§ **RECORDED DATA**:
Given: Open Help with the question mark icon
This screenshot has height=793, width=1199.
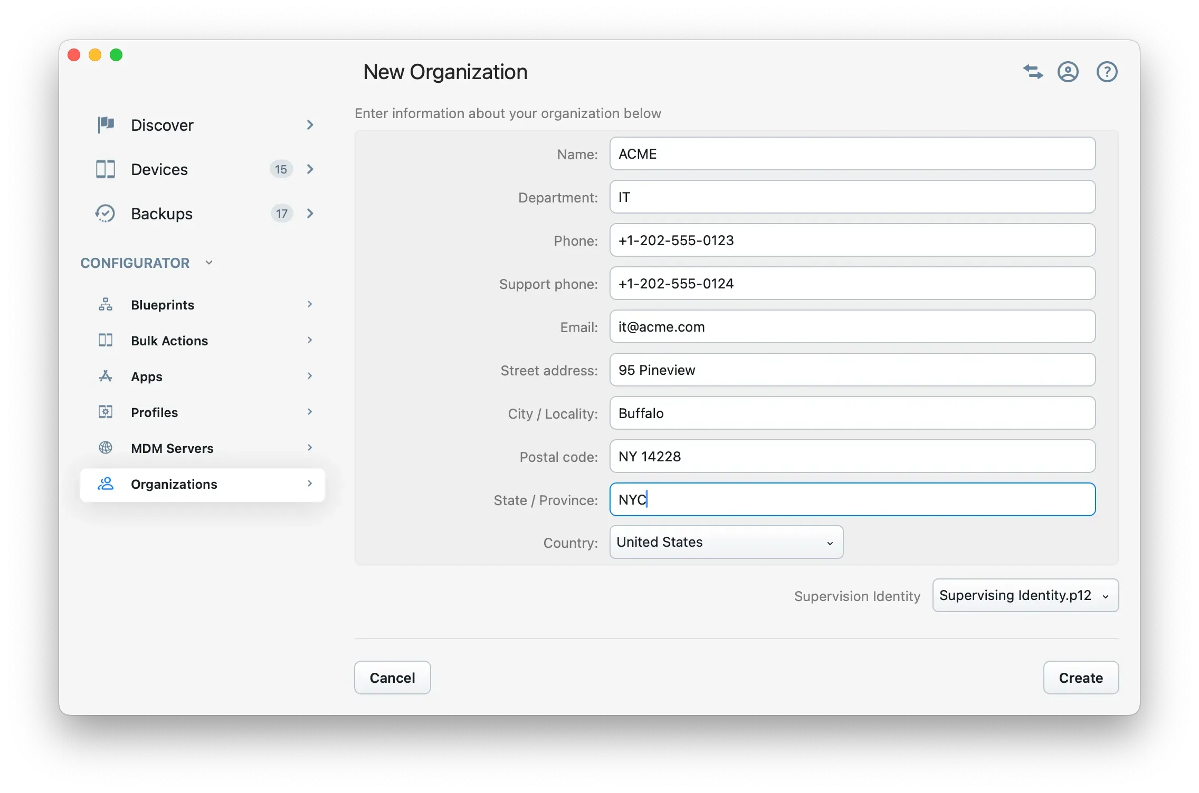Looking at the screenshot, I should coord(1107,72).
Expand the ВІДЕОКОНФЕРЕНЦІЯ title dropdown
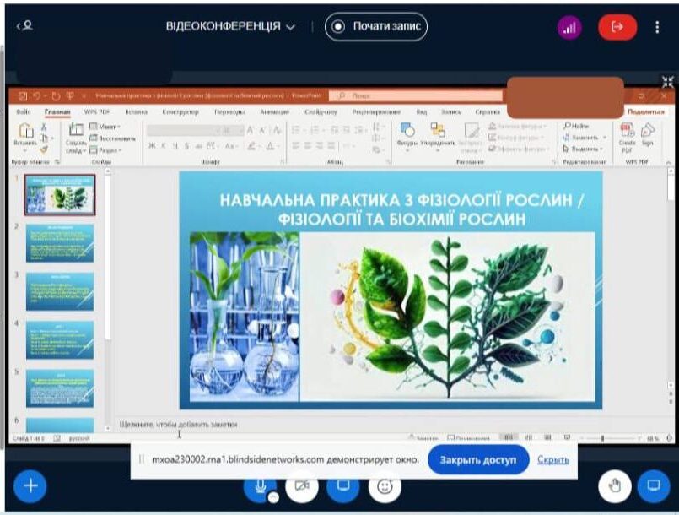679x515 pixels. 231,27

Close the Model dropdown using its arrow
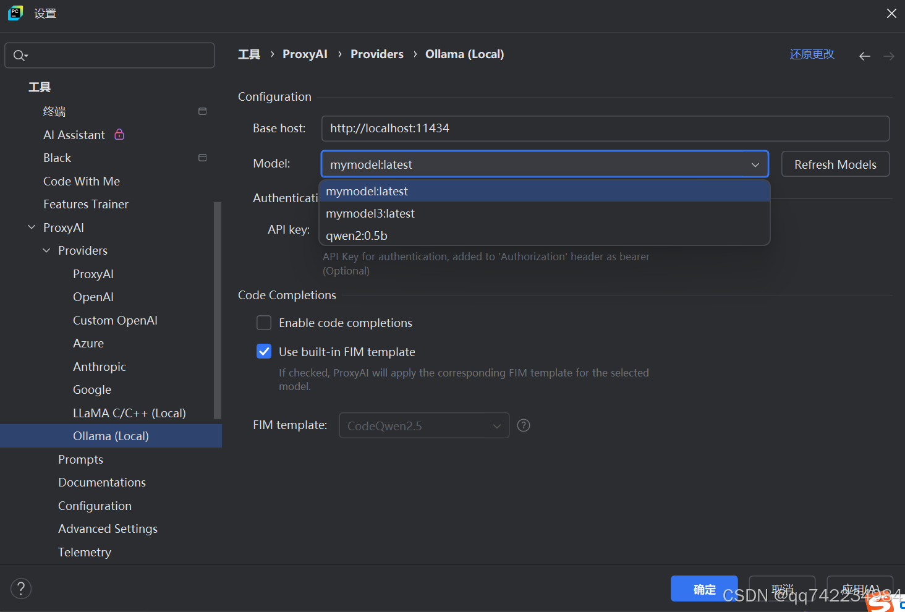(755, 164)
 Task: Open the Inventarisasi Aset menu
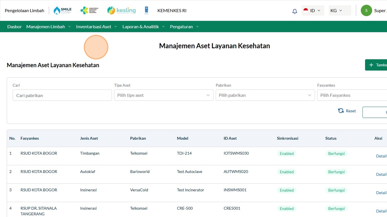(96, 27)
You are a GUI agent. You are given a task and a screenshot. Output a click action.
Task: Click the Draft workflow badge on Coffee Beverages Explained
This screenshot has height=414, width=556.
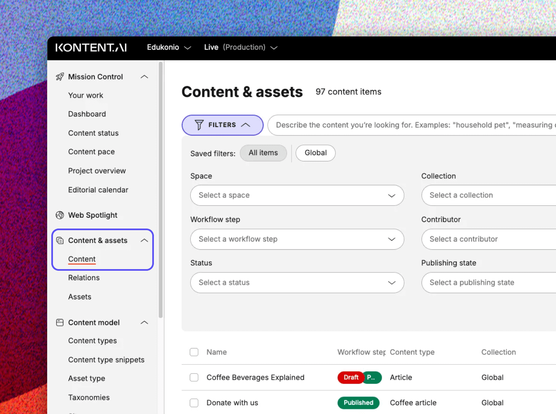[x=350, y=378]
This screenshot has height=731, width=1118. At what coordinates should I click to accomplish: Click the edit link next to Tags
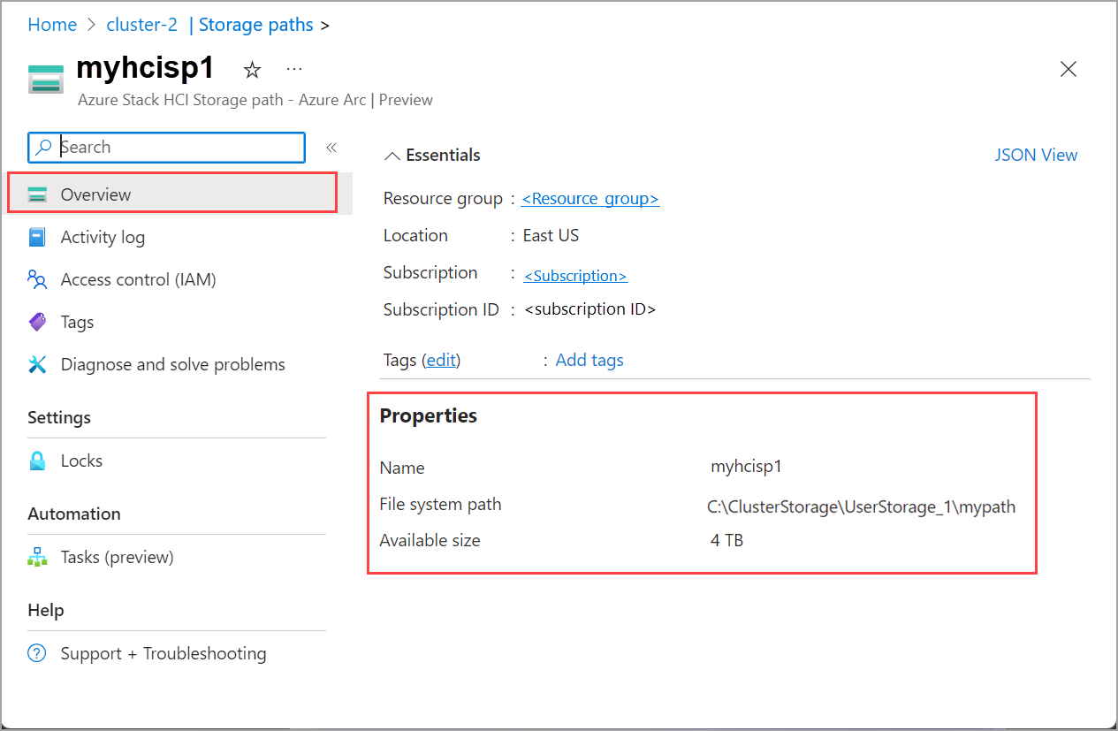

§ **YOUR INSTRUCTIONS**:
Update all of the records above by replacing each "dropdown" with "drop-down list" and keeping everything else the same. Leave the pictures out of your version.

§ **SOLUTION TO THE PROBLEM**:
Given: Open Help with the question mark icon
This screenshot has height=793, width=1199.
Looking at the screenshot, I should coord(1107,72).
Expand the ВІДЕОКОНФЕРЕНЦІЯ title drop-down list
679x515 pixels. 231,27

Close the Model drop-down list using its arrow
(755, 164)
 Task: Open the Inventarisasi Aset menu
(96, 27)
You are a GUI agent. You are given a task and a screenshot. Output a click action.
Task: Click the Draft workflow badge on Coffee Beverages Explained
This screenshot has height=414, width=556.
[x=350, y=378]
This screenshot has height=731, width=1118. At what coordinates should I click to accomplish: Click the edit link next to Tags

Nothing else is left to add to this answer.